Having read the records, set them all down exactly as they appear.

[Opening Extracted material section]

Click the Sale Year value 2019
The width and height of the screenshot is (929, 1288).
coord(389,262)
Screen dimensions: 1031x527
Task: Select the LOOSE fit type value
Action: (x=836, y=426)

[Closing Extracted material section]

Exercise solution:
Click the Sale Year value 2019
The width and height of the screenshot is (929, 1288).
coord(389,262)
Screen dimensions: 1031x527
Task: Select the LOOSE fit type value
Action: (x=836, y=426)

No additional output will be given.